Tuesday, December 23
When we woke up this morning, the plan for the day was work a little, play a little, get ready for the boat tomorrow. Yesterday, we finished cooking and closed up the kitchen, super thankful for the small, propane powered refrigerator we have to keep all of that food from spoiling until we get on the boat. I spent much of the day delivering things to friends: leftover unpopped popcorn, empty air-tight containers, laundry detergent, onions, and fish hooks. It's important in this Melanesian culture to maintain relationships well, and it's important to me, too, to have time to say goodbye and hug necks before we leave.
When we checked our e-mail, we received an update from our director informing us that the Kosco office was now predicting the ship's arrival at 4:00 p.m. TODAY instead of tomorrow. That sounded a little bit strange to us, but we kicked everything into high gear just in case. We also started asking neighbors lots of questions about what they had heard from the ship or on the radio, and we began sending lots of e-mails to colleagues asking for updates and confirmation.
The Kosco used to come right to Marulaon, but we've heard rumors that some people in our village offended the boat's crew, so the Kosco now stops at a village about twenty minutes away. Our neighbors began telling us that the ship wouldn't be in the Russell Islands until tomorrow morning, but we hadn't heard anything definite from Honiara, so a little bit before 4:00, Aaron made the decision to load up the canoes with our things just in case the ship really did come. So, we quickly turned off the fridge, stripped the beds so we could wash the sheets in Honiara, gave away the pineapple, papaya, and pumpkin I had saved for supper, and began hauling everything down the hill while Aaron went to talk to the owners of the motor canoes. No time for showers or a change of clothes, we were getting on that boat stinky and sweaty!

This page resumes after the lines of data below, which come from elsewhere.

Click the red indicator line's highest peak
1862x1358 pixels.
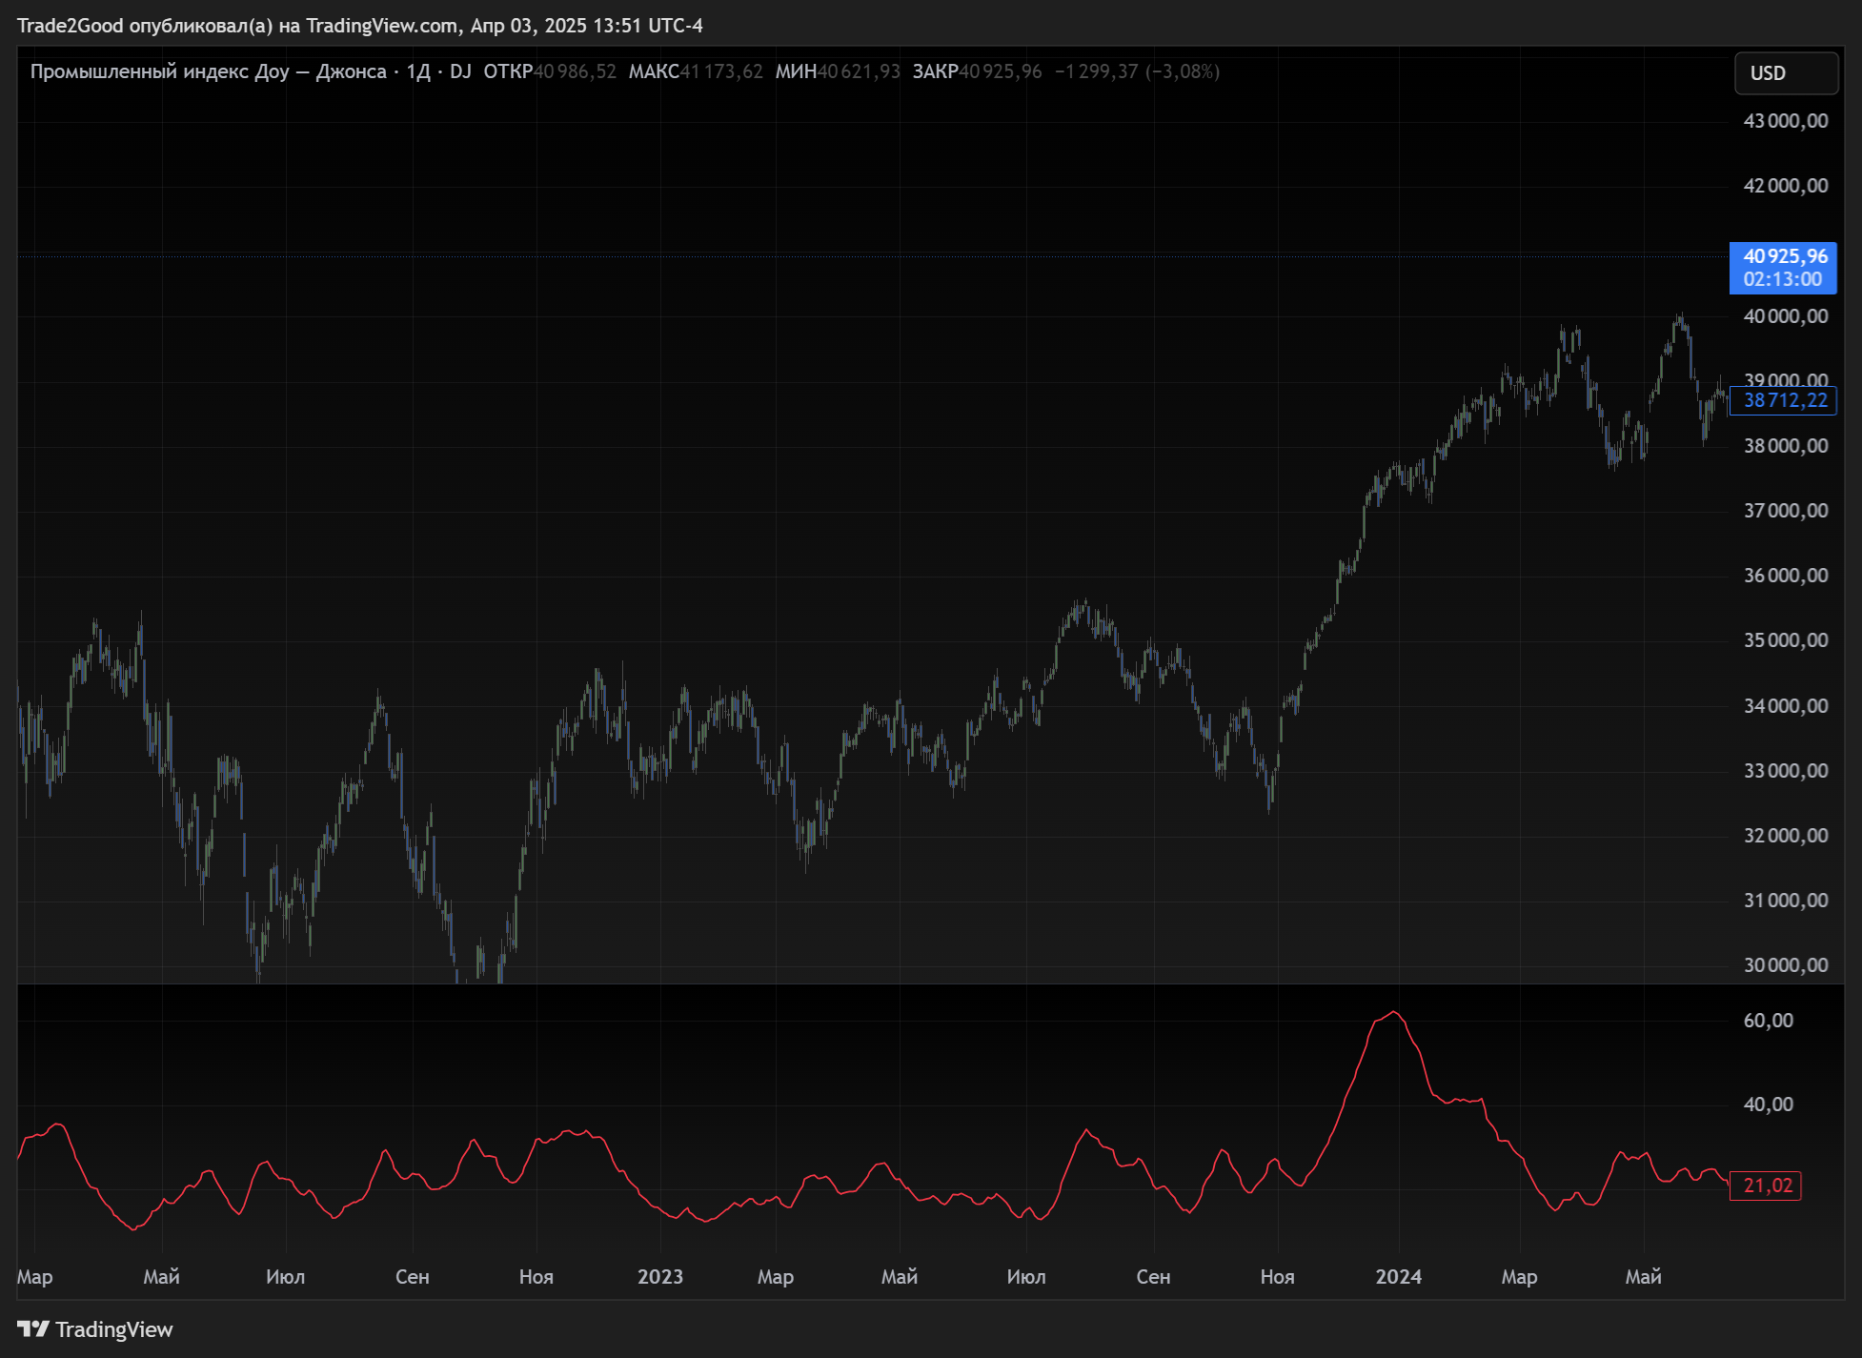pos(1394,1012)
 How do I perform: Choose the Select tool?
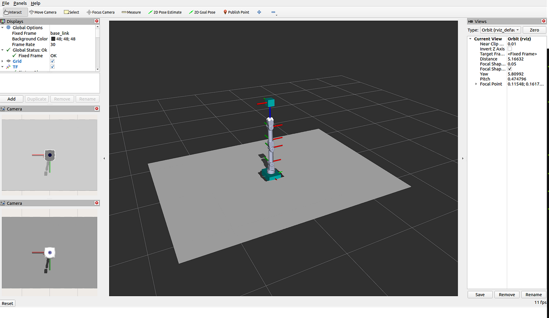[72, 12]
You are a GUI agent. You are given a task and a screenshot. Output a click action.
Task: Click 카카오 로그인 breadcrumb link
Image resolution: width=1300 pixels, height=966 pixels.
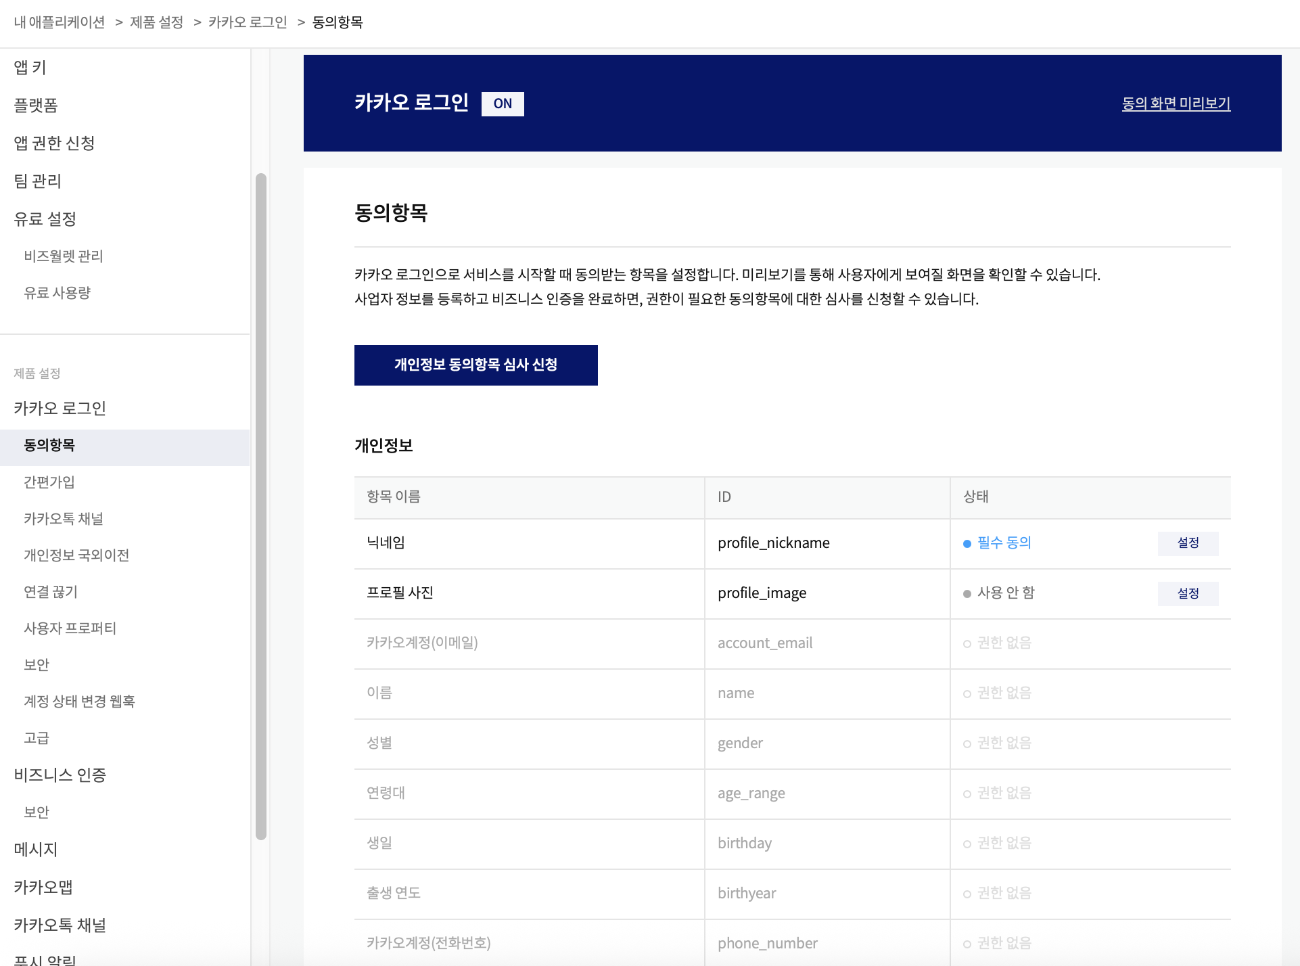[x=248, y=22]
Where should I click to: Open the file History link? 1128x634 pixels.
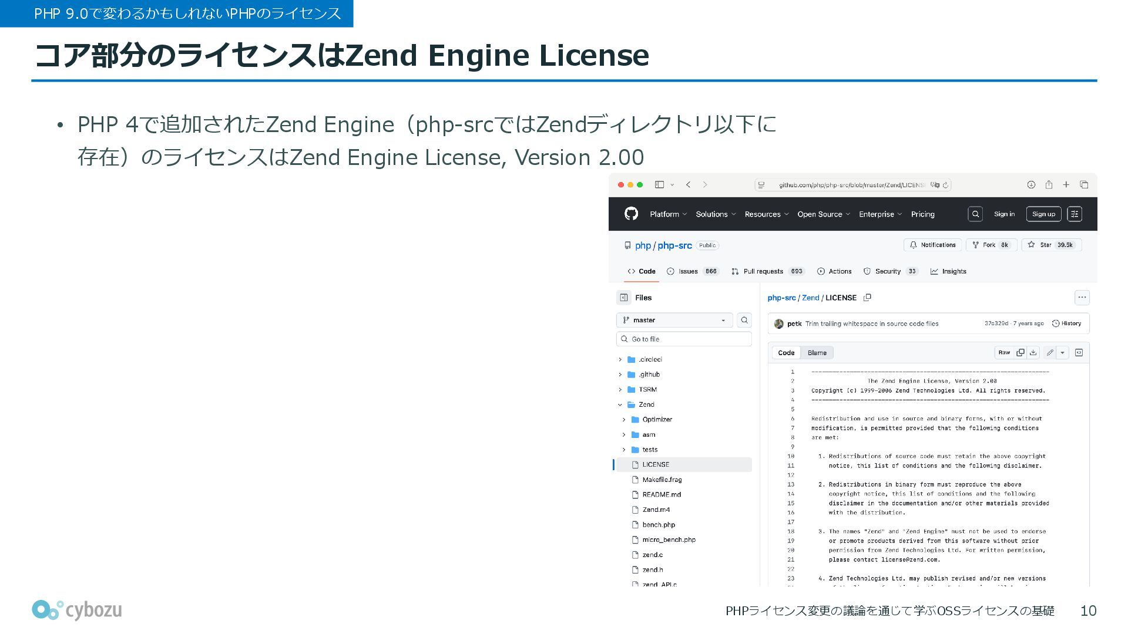[1066, 323]
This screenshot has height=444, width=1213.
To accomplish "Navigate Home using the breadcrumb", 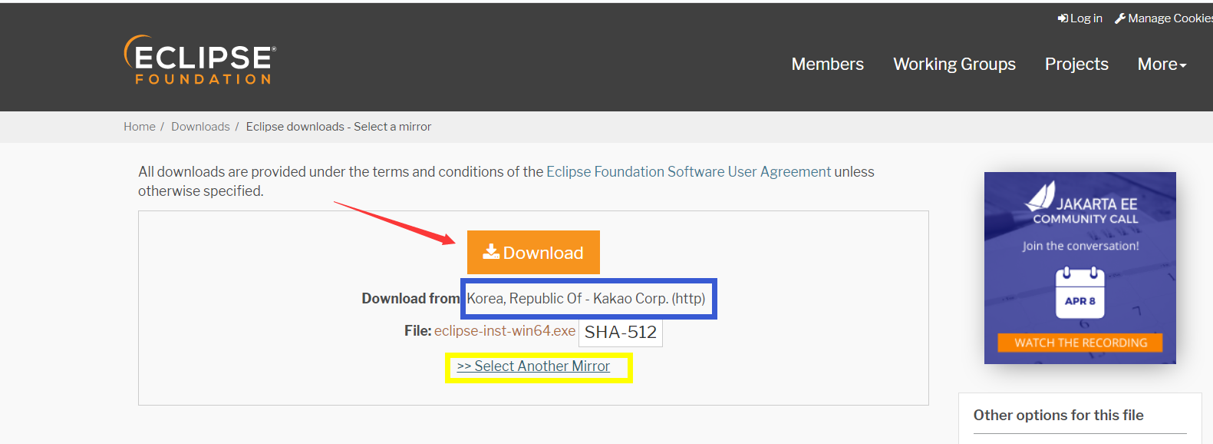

Friends helped us carry everything down the hill, Olivia grabbed little Muna, who was happy as long as she got her sugar cane. We were ready to drive away when I realized it was 4:30, time for SITAG's radio sched, so I ran up the hill, unlocked the house, and turned on the radio to chat. I discovered that the ship wasn't coming today! Our colleague told us that the updated arrival time was between 8:00 and 9:00 tomorrow morning. So, our wonderful Marulaon friends offered to cover one canoe with our bags still in it, and the rest of our luggage was carted to a friend's house to stay on the porch overnight.
We carried our backpacks back up to the house, scrounged for sheets and towels to make it through the next sixteen hours, turned the fridge back on, and breathed a huge sigh of relief. Jason and Kayla were troopers through the whole ordeal. Now we could get a good night's sleep at home instead of trying to sleep on the ship. God's timing is always perfect!